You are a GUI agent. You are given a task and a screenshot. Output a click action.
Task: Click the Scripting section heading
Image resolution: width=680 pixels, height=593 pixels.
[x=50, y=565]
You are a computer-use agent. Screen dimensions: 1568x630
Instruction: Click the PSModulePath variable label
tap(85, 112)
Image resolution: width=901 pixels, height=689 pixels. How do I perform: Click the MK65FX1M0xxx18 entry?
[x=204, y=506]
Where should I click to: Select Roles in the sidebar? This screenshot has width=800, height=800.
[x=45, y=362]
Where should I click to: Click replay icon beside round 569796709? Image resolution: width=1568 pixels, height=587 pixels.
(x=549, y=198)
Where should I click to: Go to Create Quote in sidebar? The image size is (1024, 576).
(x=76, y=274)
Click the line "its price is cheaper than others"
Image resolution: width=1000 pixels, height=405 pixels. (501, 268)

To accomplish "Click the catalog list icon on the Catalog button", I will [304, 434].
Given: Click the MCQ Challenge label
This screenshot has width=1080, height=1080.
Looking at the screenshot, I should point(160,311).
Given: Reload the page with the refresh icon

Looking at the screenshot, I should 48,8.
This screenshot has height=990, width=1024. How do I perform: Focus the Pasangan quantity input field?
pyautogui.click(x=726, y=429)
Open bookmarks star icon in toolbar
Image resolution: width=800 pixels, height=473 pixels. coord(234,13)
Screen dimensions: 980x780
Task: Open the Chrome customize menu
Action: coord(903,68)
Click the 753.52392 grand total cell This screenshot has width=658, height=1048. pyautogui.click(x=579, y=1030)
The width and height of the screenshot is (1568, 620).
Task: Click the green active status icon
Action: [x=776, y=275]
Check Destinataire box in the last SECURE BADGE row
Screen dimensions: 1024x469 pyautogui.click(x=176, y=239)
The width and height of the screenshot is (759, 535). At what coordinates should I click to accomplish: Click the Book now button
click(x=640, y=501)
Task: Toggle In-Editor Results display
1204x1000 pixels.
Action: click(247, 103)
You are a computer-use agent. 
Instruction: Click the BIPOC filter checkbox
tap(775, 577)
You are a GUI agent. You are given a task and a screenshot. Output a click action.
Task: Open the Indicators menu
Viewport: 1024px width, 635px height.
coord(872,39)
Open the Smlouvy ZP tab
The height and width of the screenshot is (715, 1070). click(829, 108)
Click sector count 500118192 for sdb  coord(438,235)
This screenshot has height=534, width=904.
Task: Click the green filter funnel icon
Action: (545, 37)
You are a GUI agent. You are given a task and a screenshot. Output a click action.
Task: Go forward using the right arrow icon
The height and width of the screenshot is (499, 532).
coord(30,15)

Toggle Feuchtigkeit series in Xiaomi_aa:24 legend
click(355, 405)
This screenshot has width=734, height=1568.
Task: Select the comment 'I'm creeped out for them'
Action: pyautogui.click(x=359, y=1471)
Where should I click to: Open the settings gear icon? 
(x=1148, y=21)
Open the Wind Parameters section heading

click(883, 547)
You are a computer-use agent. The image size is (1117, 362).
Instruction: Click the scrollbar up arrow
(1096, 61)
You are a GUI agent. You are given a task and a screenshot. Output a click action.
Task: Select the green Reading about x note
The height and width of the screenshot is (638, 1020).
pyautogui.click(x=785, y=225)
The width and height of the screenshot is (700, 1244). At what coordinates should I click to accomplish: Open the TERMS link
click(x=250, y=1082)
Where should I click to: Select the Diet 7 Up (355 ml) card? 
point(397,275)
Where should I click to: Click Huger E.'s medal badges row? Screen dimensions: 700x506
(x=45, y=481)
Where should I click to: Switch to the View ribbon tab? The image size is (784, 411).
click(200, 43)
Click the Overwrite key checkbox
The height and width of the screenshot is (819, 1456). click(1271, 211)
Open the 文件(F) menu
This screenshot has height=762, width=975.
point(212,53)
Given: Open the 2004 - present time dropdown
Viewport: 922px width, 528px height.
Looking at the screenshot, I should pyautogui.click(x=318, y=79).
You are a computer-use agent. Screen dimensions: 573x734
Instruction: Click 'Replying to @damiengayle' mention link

........

- [Task brief]:
In the listing above, please copy exactly the lines from the first through the one that contains "You are a computer-use agent. Screen dimensions: 1568x630", and no others.

- [Task result]:
You are a GUI agent. You are given a task and a screenshot. Output a click action.
Task: Click the Scripting section heading
Image resolution: width=680 pixels, height=593 pixels.
[x=50, y=565]
You are a computer-use agent. Screen dimensions: 1568x630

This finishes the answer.